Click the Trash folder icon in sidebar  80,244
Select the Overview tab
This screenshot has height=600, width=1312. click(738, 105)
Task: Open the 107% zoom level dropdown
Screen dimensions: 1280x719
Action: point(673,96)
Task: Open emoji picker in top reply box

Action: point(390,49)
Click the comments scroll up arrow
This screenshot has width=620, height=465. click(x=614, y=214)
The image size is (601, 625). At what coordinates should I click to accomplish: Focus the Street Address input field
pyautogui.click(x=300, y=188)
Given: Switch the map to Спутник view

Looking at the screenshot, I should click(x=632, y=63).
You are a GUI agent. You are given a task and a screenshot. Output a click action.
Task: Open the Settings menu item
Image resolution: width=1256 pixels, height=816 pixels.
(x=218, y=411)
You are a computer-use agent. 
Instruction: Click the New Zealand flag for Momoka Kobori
* * *
### EXERCISE:
Each line from the one containing "You are a GUI" to the end of the listing above should be copied exactly, and nothing else.

### TASK RESPONSE:
You are a GUI agent. You are given a task and a screenshot. Output a click action.
Task: Open the Settings menu item
Image resolution: width=1256 pixels, height=816 pixels.
(x=218, y=411)
You are a computer-use agent. 
Instruction: Click the New Zealand flag for Momoka Kobori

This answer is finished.